►

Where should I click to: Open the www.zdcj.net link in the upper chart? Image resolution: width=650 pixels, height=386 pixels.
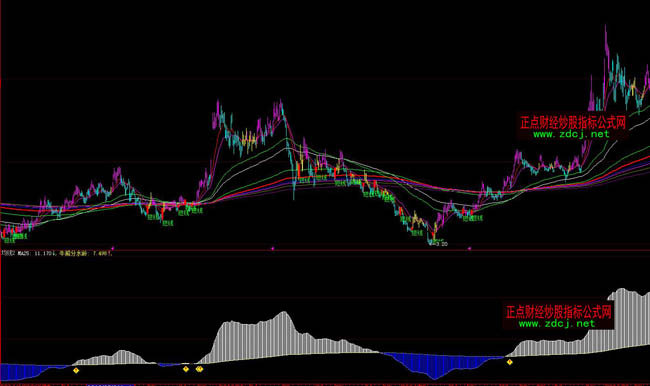pos(571,134)
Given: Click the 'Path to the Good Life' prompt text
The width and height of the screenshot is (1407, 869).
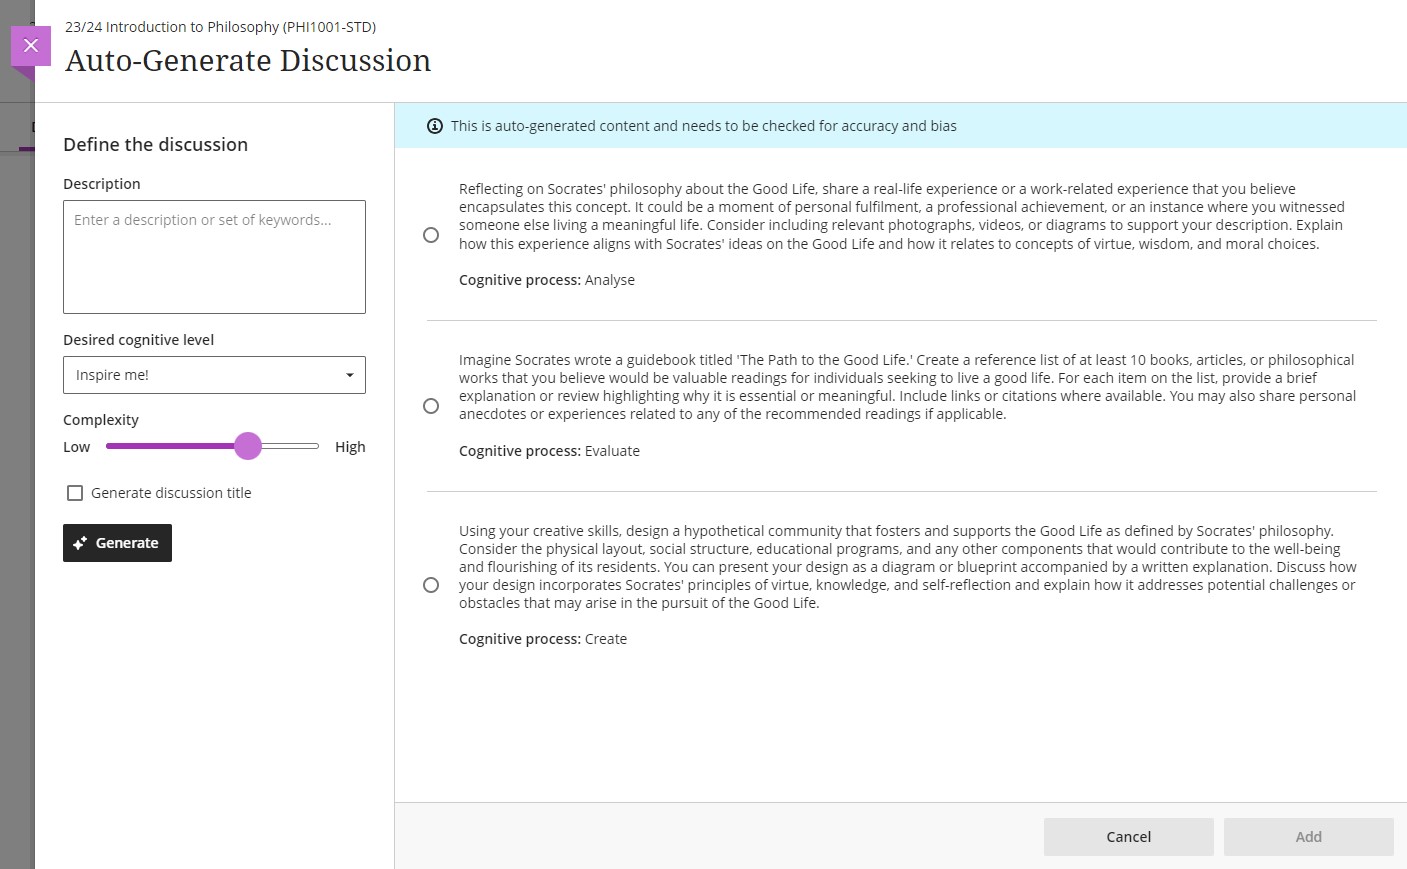Looking at the screenshot, I should [x=906, y=387].
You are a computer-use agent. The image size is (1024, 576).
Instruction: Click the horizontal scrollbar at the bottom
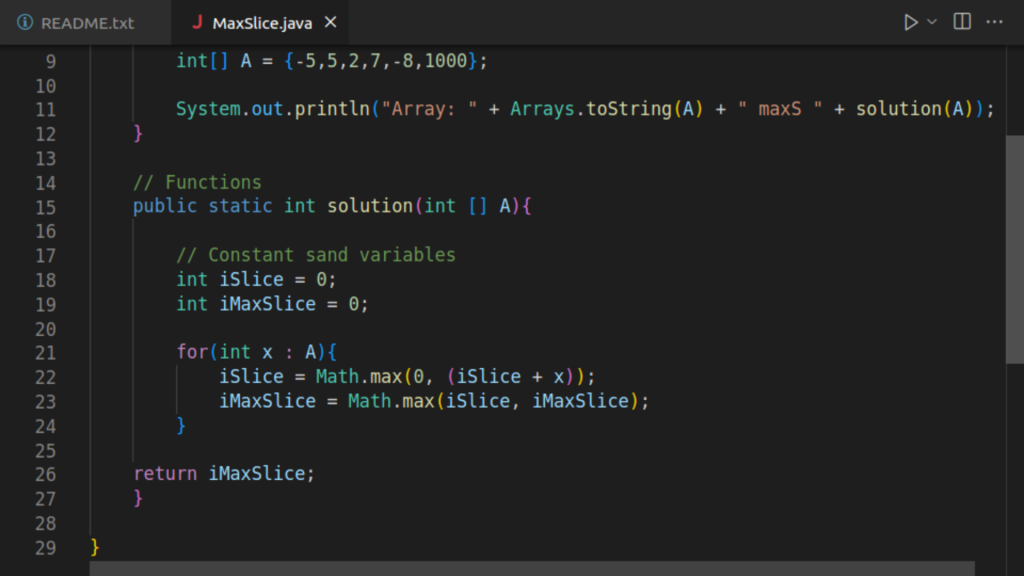(530, 568)
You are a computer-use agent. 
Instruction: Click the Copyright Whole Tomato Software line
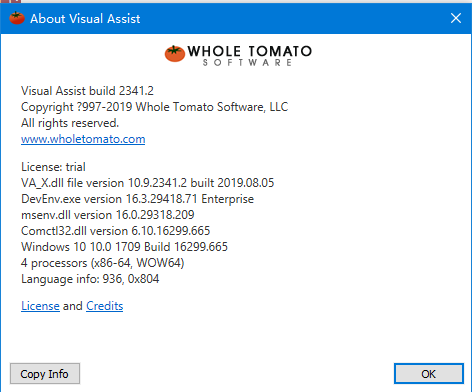[154, 107]
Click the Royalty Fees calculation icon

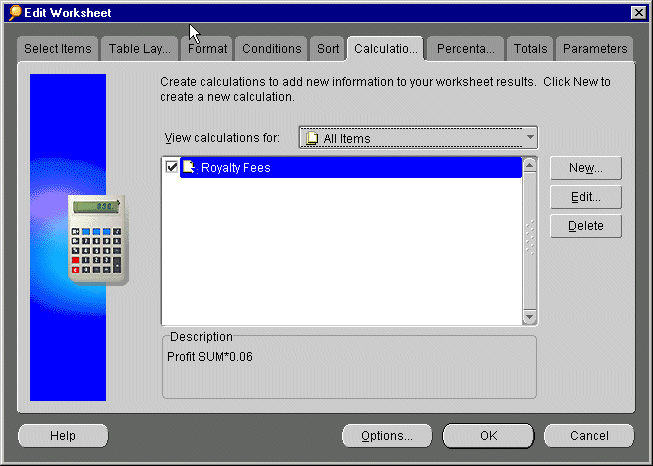pyautogui.click(x=189, y=168)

◄

▶ Aim of the exercise
The answer should contain only the lines from the one with "Given: Click the" through the last line of the material, given word for word and without pictures.

▶ Exercise response
Given: Click the 'Path to the Good Life' prompt text
The width and height of the screenshot is (1407, 869).
Looking at the screenshot, I should [x=906, y=387].
You are a computer-use agent. The image size is (1024, 576).
Instruction: Click the horizontal scrollbar at the bottom
(530, 568)
You are a computer-use agent. 
Instruction: Click the Copyright Whole Tomato Software line
[154, 107]
Click the Royalty Fees calculation icon

pyautogui.click(x=189, y=168)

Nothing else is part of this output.